Re: Duplicate message ids

From: Paul Haldane <Paul.Haldane_at_newcastle.ac.uk_at_hypermail-project.org>
Date: Wed, 5 May 1999 13:29:29 +0100 (GMT)
Message-ID: <Pine.GSO.3.95-960729.990505131904.25054A-100000_at_carr6.ncl.ac.uk>


On Wed, 5 May 1999, Daniel Stenberg wrote:

> On Tue, 4 May 1999, Paul Haldane wrote:
>
> > Any more thoughts on what (if anything) we should do with messages with
> > duplicate message ids?
> >
> > My inclination is to stick with what we do now - don't try to add the
> > duplicates to the web archive but put out a warning message to that a
> > human can fix things by hand.
>
> I think we could start with trying to think of reasons why this happens in
> the first place. How do you add several mails to the arcive using the same
> Message-ID? Does it ever actually occur that two different mails have the
> same ID?

Data items
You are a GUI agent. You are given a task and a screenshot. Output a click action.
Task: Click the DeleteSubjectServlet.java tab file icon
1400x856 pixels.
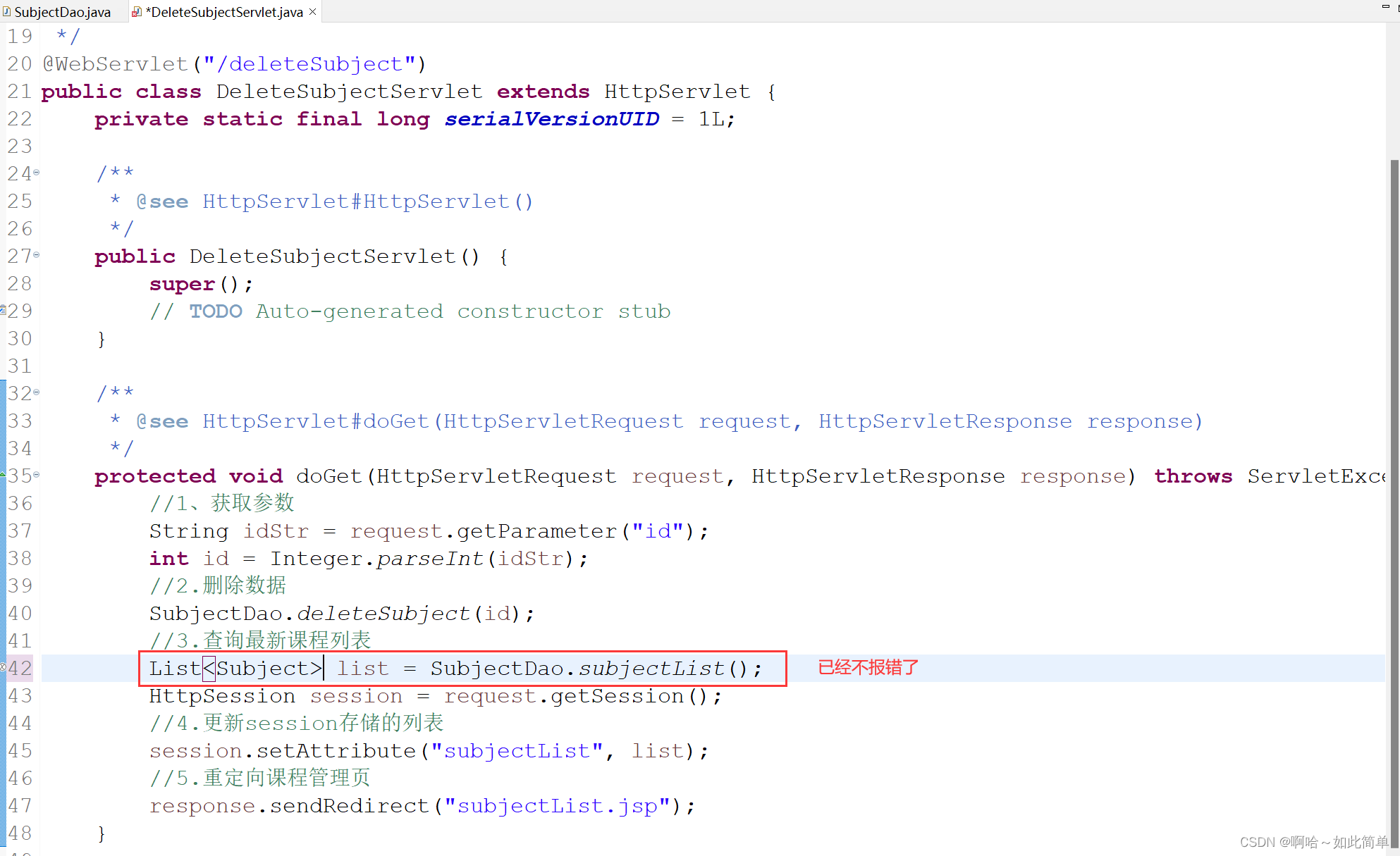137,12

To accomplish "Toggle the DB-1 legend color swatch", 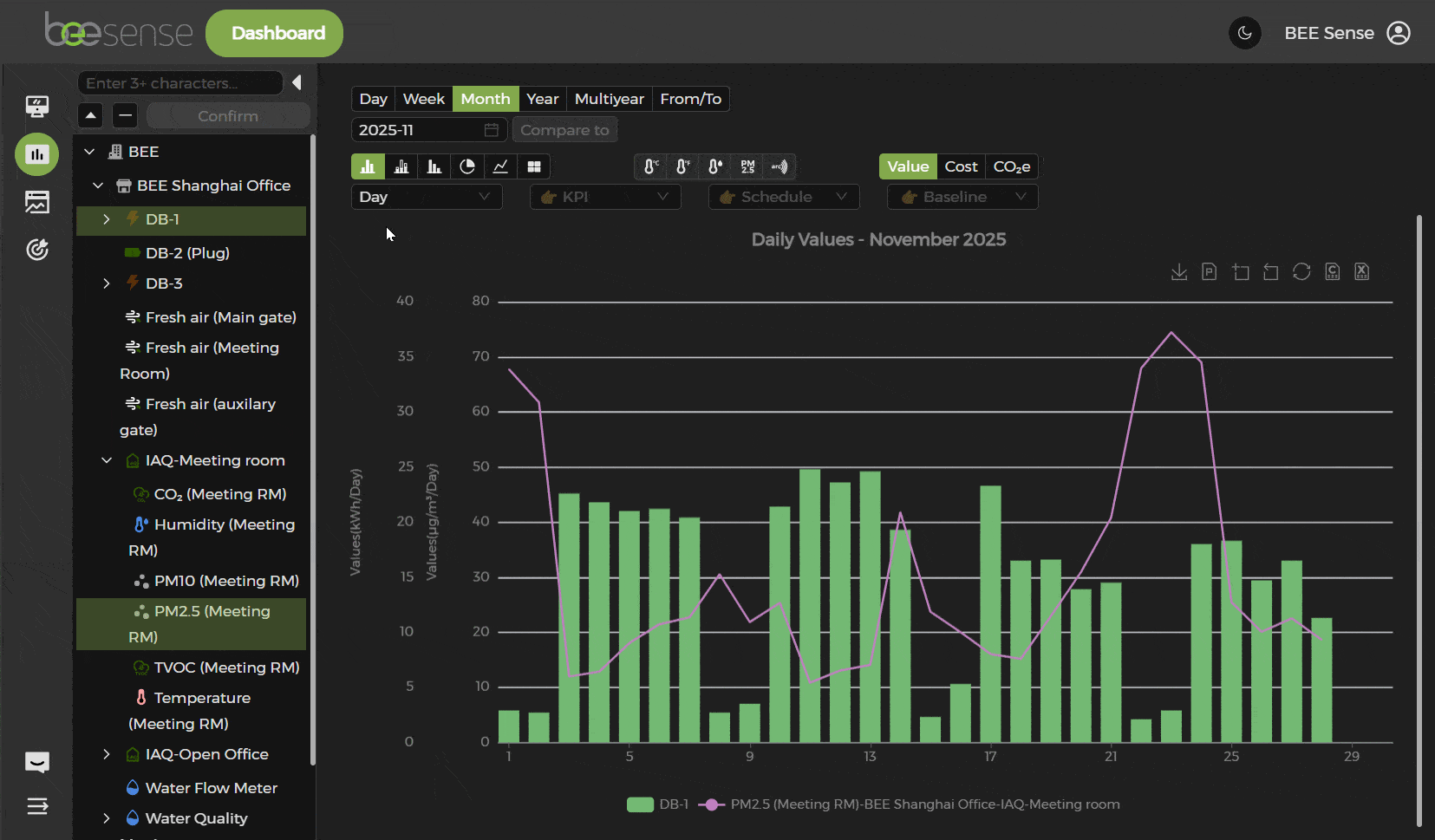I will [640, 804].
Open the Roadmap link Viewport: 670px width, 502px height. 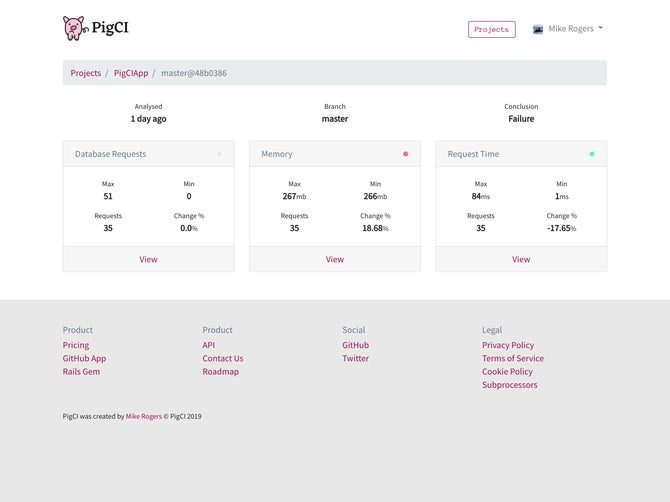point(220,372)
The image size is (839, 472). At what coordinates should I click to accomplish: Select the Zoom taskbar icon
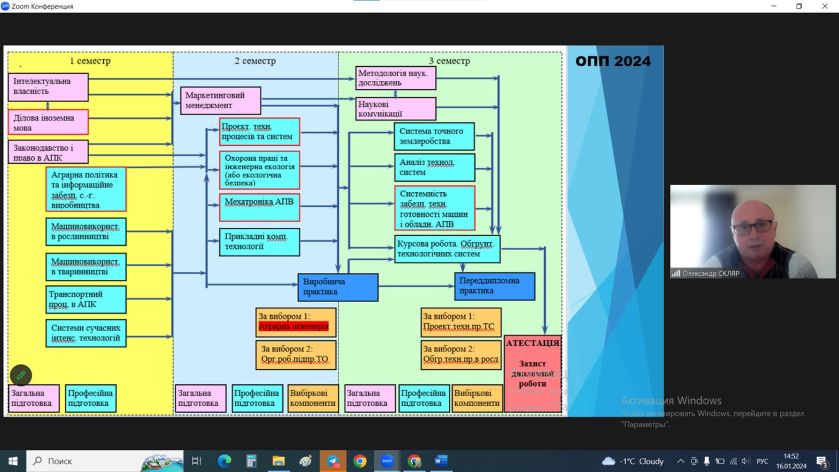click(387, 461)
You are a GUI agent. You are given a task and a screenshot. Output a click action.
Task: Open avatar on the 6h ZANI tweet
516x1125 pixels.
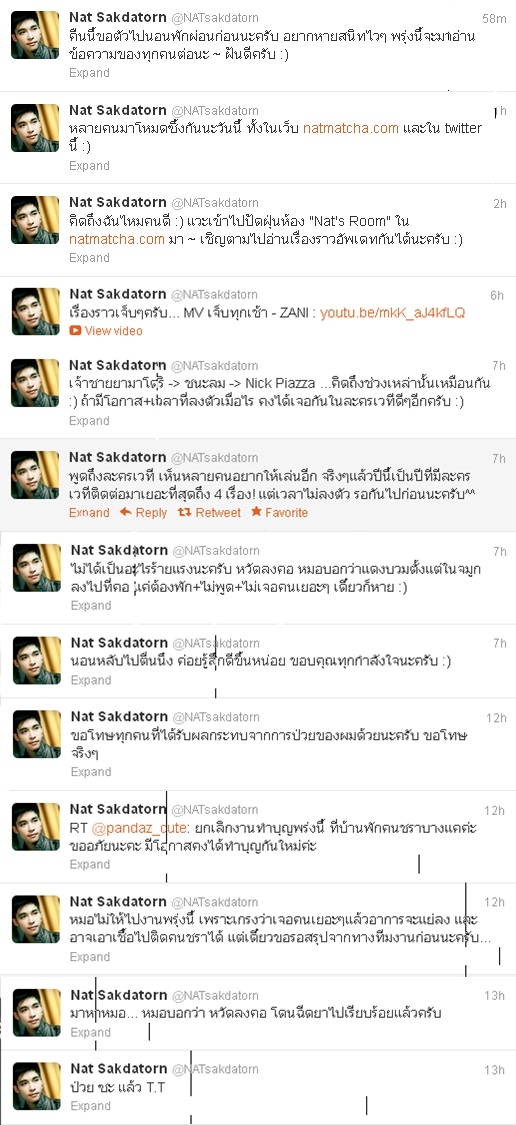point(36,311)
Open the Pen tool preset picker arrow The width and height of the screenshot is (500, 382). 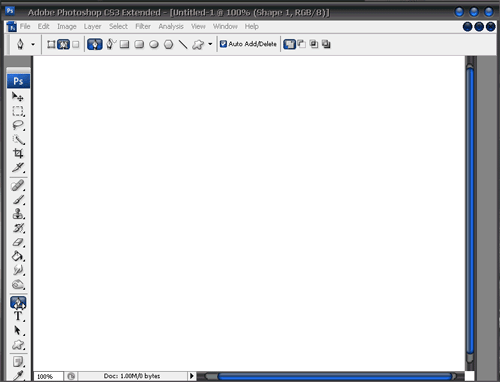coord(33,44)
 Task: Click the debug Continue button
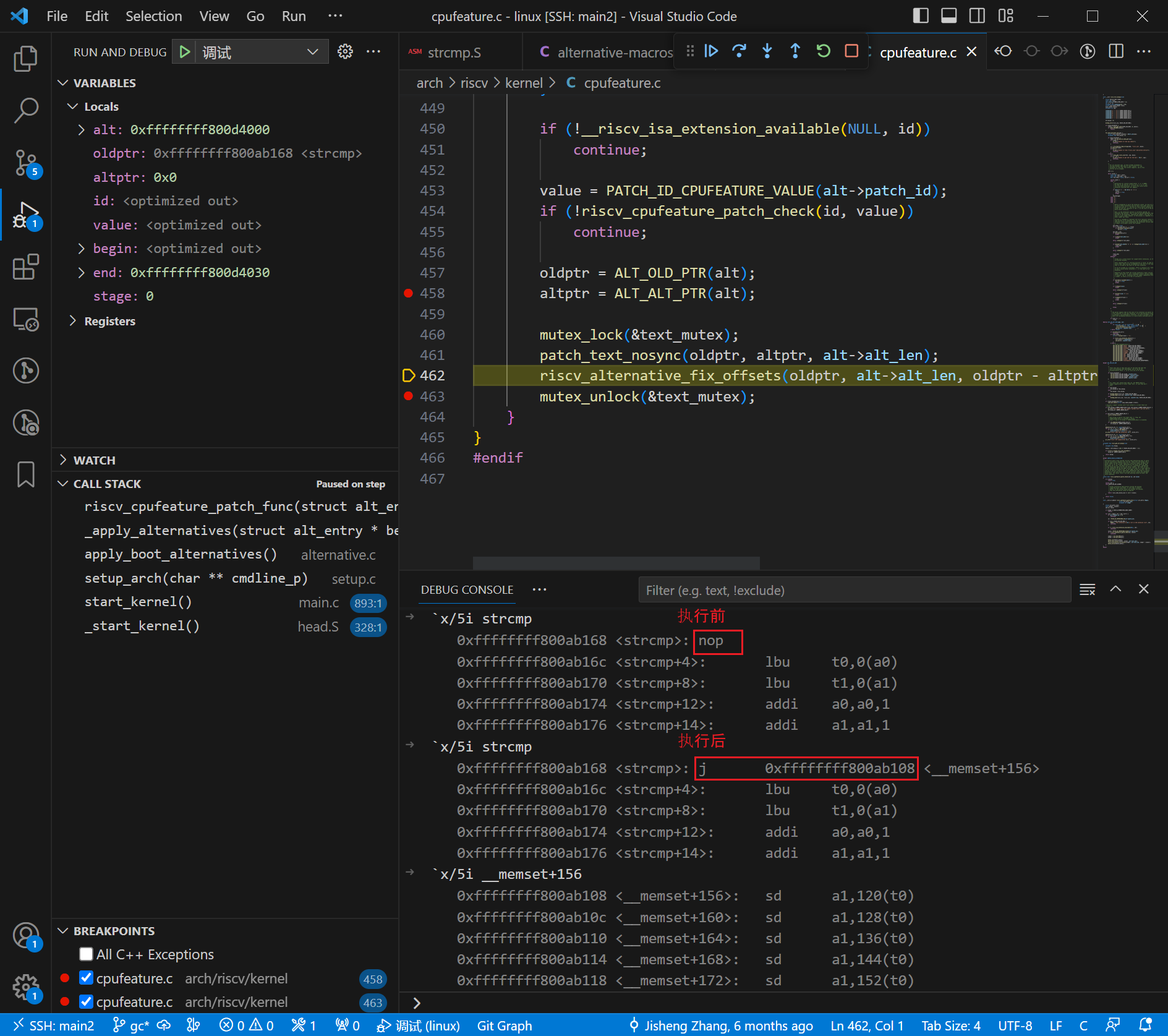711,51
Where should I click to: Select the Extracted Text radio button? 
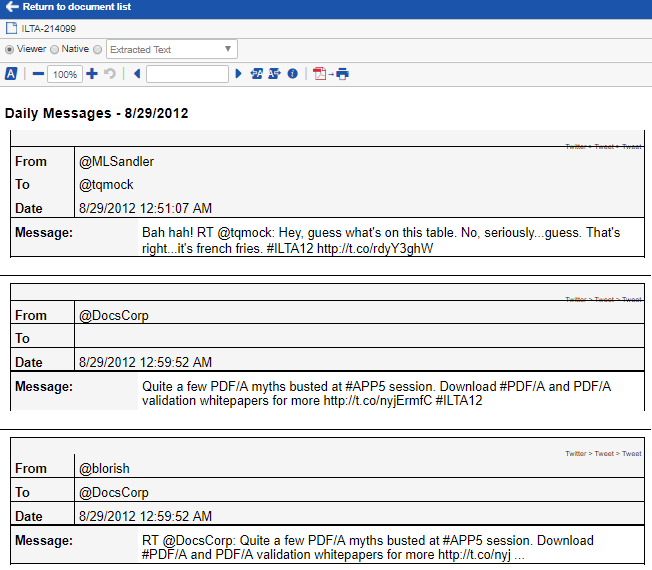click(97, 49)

- _Exercise goal_:
Rewrite everything from "On Wed, 5 May" down to "duplicate message ids?" in the mailing-list reply, putting "ideas" in place of "thoughts".

- _Completed task_:
On Wed, 5 May 1999, Daniel Stenberg wrote:

> On Tue, 4 May 1999, Paul Haldane wrote:
>
> > Any more ideas on what (if anything) we should do with messages with
> > duplicate message ids?